* BEGIN RECORDS TO PROCESS *

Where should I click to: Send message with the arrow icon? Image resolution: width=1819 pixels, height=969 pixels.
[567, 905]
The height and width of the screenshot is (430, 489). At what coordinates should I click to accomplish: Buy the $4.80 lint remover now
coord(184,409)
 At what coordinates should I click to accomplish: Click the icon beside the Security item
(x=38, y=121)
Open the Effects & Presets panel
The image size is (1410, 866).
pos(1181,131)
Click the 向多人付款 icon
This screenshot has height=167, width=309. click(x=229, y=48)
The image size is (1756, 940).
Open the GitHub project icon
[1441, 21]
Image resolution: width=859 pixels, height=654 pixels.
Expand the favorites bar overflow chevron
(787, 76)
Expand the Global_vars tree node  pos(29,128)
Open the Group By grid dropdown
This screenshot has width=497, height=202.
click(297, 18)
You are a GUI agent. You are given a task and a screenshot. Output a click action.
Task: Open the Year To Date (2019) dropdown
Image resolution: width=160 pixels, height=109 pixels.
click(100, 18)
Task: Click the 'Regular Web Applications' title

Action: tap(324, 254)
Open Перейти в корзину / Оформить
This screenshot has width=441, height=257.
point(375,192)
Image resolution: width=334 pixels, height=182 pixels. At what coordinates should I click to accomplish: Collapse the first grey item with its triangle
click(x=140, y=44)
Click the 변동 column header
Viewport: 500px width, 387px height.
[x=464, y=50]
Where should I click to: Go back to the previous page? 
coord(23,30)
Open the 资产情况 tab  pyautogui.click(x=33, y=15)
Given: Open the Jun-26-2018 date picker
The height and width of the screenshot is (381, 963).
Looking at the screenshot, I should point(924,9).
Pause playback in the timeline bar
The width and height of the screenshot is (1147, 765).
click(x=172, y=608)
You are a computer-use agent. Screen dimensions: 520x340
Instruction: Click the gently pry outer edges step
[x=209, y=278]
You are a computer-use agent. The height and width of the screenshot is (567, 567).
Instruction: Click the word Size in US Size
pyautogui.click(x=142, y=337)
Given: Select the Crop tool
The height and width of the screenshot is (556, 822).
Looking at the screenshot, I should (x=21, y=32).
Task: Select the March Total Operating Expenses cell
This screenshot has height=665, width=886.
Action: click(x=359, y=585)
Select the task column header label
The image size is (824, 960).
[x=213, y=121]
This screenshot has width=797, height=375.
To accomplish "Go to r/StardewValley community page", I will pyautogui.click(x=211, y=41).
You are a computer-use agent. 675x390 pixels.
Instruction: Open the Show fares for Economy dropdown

* END RECORDS TO PROCESS *

DESCRIPTION OF THE TASK
Return every line from the items above that contains the string "computer". Case counts.

TASK RESPONSE
You are a computer-use agent. Screen dimensions: 520x340
You are a computer-use agent. The height and width of the screenshot is (567, 567).
You are a computer-use agent. 675x390 pixels.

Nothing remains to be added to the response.